I don't remember how we started talking, or even what we talked about, but we were great friends by the time the final bell rang at the end of the day. And from that day on, when I wasn't talking to my best friend on the phone or visiting her or having her visit me, I was with Tams. 

Her parents adored me, as most parents did except for my own family, because I was bright and friendly and amusing and I didn't do anything to get in trouble. I guess they started to worry about me themselves because they always pressured me to eat more when I was over, always asked me what my doctor said, always tried to get me to eat one more helping of ice cream "to put some meat on your bones." Regardless of their extra help, I wasn't gaining weight at a pleasing rate, but some progress was better than none.

We finished middle school and moved into high school, which wasn't any different than middle school, just a bigger building at the top of the hill instead of at the bottom. But something changed in Tams that year, after she turned fourteen, and I was so used to my own finicky appetite and my own gaunt thinness that I failed to notice it in my friend.
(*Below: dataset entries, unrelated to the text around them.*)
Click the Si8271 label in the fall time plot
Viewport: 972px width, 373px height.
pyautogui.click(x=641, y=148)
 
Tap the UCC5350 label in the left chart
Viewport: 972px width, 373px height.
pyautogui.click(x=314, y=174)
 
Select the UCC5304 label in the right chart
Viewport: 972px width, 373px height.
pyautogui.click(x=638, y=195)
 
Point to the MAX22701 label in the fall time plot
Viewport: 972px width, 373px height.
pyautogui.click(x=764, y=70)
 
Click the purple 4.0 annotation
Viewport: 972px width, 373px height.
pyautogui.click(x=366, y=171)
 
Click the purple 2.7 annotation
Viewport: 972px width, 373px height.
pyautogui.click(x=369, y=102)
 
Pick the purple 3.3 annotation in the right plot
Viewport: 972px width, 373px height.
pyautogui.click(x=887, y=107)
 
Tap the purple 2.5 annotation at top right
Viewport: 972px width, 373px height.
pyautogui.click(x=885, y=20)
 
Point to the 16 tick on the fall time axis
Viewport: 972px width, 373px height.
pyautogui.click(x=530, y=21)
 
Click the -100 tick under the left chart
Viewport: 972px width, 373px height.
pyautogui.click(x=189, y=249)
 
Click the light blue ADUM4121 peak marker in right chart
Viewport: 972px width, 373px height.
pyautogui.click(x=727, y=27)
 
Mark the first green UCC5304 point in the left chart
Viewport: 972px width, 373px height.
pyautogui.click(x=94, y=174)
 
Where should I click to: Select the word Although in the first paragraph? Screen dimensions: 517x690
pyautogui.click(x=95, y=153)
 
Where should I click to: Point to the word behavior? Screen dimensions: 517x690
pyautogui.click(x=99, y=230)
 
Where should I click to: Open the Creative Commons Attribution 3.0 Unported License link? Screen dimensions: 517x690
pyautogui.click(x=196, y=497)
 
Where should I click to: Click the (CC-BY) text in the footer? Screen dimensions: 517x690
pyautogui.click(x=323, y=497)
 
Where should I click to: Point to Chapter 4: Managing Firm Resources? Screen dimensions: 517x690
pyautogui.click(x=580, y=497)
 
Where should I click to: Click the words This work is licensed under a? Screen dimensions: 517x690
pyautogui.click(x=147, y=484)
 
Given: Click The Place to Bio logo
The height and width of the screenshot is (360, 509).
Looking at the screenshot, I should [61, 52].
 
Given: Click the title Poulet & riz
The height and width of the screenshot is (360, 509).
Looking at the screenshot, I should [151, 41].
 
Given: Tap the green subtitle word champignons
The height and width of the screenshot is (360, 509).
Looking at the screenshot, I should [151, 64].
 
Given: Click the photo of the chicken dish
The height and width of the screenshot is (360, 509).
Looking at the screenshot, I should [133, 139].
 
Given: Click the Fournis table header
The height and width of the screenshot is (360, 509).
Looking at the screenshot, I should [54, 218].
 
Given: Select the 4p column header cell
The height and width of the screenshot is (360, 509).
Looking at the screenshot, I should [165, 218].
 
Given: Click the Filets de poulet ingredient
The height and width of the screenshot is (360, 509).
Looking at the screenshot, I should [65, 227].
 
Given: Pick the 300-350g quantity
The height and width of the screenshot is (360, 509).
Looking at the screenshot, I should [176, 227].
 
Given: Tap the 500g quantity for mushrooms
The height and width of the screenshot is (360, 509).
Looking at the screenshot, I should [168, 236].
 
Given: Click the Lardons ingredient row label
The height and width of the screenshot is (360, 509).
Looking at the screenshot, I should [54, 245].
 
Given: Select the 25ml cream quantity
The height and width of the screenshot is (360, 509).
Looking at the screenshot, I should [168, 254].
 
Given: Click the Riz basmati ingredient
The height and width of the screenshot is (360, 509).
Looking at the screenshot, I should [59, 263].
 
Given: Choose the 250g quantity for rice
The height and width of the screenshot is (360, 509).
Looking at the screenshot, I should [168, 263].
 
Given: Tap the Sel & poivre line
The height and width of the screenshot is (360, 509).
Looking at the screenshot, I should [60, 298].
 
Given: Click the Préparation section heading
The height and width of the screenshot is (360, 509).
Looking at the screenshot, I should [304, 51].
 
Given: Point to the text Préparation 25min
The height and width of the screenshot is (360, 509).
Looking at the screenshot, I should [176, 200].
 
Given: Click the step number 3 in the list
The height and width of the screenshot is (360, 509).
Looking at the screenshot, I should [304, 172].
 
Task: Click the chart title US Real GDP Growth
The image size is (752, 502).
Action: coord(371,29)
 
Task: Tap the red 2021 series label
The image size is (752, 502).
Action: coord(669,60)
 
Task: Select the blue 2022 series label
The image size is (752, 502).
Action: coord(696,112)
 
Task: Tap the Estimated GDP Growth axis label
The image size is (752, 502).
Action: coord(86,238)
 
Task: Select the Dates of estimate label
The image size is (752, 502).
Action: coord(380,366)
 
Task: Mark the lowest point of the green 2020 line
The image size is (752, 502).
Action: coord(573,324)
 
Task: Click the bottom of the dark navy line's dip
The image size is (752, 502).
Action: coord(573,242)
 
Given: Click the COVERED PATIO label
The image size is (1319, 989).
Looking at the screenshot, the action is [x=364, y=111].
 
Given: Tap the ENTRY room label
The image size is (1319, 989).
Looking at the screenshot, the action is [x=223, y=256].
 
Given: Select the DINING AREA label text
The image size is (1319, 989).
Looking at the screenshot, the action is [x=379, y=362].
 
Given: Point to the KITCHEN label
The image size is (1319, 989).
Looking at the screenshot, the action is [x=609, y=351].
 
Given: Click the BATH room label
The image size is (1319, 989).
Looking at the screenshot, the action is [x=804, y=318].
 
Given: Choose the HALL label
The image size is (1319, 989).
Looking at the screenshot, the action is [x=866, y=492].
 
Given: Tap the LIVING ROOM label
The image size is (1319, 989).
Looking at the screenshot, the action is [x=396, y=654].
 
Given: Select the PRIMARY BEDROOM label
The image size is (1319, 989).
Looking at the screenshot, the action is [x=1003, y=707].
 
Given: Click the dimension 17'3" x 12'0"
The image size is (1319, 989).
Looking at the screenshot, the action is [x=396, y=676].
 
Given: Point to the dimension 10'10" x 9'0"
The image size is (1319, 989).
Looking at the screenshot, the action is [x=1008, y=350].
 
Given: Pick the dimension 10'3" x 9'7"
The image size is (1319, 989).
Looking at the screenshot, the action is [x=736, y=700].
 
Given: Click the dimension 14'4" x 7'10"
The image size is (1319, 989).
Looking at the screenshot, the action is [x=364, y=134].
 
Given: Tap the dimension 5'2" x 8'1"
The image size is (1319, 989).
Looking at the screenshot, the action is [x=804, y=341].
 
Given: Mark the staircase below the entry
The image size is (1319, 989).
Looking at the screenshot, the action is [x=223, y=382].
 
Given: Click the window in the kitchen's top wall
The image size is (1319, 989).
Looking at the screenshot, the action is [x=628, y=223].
I suppose it probably started back in the beginning of our friendship, when our other friends would always compare the two of us together as complete opposites. They never told her she was fat, of course, but after being told she was the exact opposite of me, pale and blond and skinny, she might have warped the meaning. They were poking fun at me, but she interpreted it, I suppose, as a slight to her own weight.

By the end of our freshman year, she was almost small enough to fit into my jeans, a triple zero, when she'd always worn a size one. She gave me some of her old jeans that summer, ones that she'd outgrown in her growth spurt, and she started crying when I tried them on and we both realized that they were entirely too large for me. She donated them to the Salvation Army and started talking about how fat she was, how she wished she could look like me.

"Are you kidding me? I've been trying to gain weight for ages so I could look like you!" I meant it as a compliment, but she thought I was saying she was fat and I was being mean. I left an hour later because she wouldn't stop crying and I didn't know what to do.

One month into our Sophomore year, Tams stopped coming to school. For a week she wasn't in, and when I tried calling her parents always said she was "out" and she wouldn't be able to call me for a while. Another week went by, and then another, and I still hadn't had a call back. And then one day I got to my locker before my first class and she was there at her locker just two over from mine.

I was so glad to see her that I ran and hugged her. She was my size now, and she looked sick. I gasped, "Tams, are you OK?"

But Tams didn't answer me. She turned back to her locker and talked to herself in an angry whisper. "I'm so fat, I'll never be as thin as her." 

Honestly, it creeped me the hell out. I didn't know what to make of it, so I just turned and went to my class, baffled. We met up again in PRE-AP English, and she sat across from me in the library, but when I asked her a question, she would only talk to herself in the same angry whisper.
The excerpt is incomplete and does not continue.